A pobreza de Jesus é a pobreza do ser, a “kenosis”: «Esvaziou-se a si mesmo, assumiu a forma de servo e nasceu à semelhança dos homens» (Fl., 2, 7); «Sendo rico, tornou-se pobre por nossa causa» (2 Cor., 8, 9). A pobreza de Jesus é também a pobreza do ter. Cristo nasceu, viveu e morreu pobre, e estava próximo dos pobres, dos pobres material e socialmente. Jesus, o Filho de Deus e o Homem para os outros, convida todos os seus seguidores a viver com sobriedade e a amar os pobres: “O convite [ao jovem rico] ‘vai, vende tudo o que tens e dá o dinheiro aos pobres’ e ‘terás um tesouro no céu’ [Mt 19, 21] é dirigido a todos” (cf. João Paulo II, Veritatis Splendor). Portanto, gastos excessivos e esbanjamento são pecados (cf. Compêndio do Catecismo da Igreja Católica n.º 2409). O Papa Francisco perguntou: A pobreza de Jesus Cristo é nossa fiel companheira de vida?

Os Apóstolos estavam comprometidos em ajudar os pobres e pediram a Paulo que fizesse o mesmo: “Eles [os Apóstolos] pediram apenas uma coisa, que nos lembrássemos dos pobres, o que era, na verdade, o que eu estava ansioso por fazer” (cf. Gal., 2, 10).

Os Padres (Pais) da Igreja praticavam e ensinavam a todos os cristãos o amor especial pelos pobres como uma opção ou amor obrigatório. Lembro-me das palavras comoventes de São Basílio: Quem tira as roupas de um homem é um ladrão. Quem não veste o indigente quando pode, merece um outro nome, que não seja o de ladrão? O pão que guardas pertence ao faminto; ao nu, o casaco que escondes no teu armário; ao descalço, os sapatos que estão empoeirados na tua casa; ao necessitado, a prata que escondes. Em resumo, ofendes todos aqueles que podes ajudar.

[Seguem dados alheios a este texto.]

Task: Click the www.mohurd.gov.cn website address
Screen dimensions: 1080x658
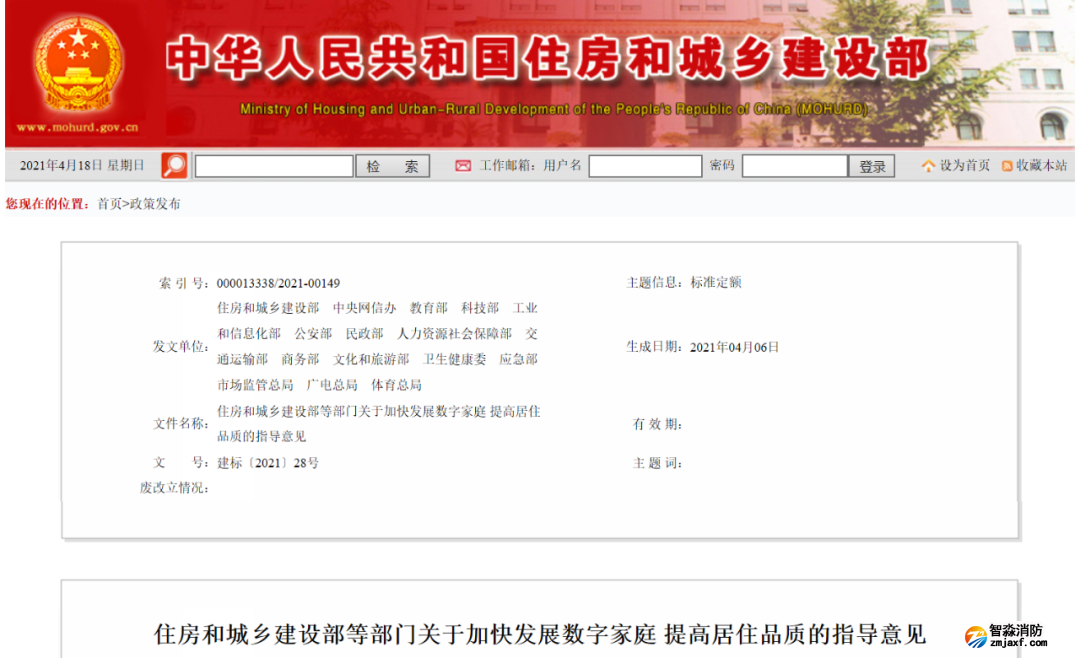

A Igreja opta preferencialmente pelos pobres: “Os cristãos têm de levantar a voz em nome de todos os pobres do mundo”. A opção preferencial pelos pobres implica não só uma ajuda afectiva, mas também um amor efectivo por eles, ou seja, “aproximar-se deles para que a mão que ajuda não seja vista como uma esmola humilhante, mas como uma partilha entre irmãos e irmãs”. “Devemos, portanto, garantir que em todas as comunidades cristãs os pobres se sintam em casa” (cf. João Paulo II). É também a opção que deve permear a apresentação e o estudo da verdade cristã (cf. Papa Francisco, Veritatis gaudium; cf. Gaudium et spes n.º 69).

Qual é o significado da opção preferencial pelos pobres? “Opção”, significa decisão e compromisso a favor dos pobres. Não é uma opção opcional, mas obrigatória para todos os discípulos de Jesus. “Preferencial”, significa a escolha dos pobres como prioridade do testemunho cristão de justiça e solidariedade, um testemunho necessário para a salvação. “Pobres”, significa os economicamente pobres e os socialmente pobres – os marginalizados, os oprimidos, os explorados. Certamente, existem “os espiritualmente pobres”. Algumas pessoas ricas gostam de misturar os dois: “nós também somos pobres”. Assim, domesticam o radicalismo evangélico do amor preferencial pelos pobres.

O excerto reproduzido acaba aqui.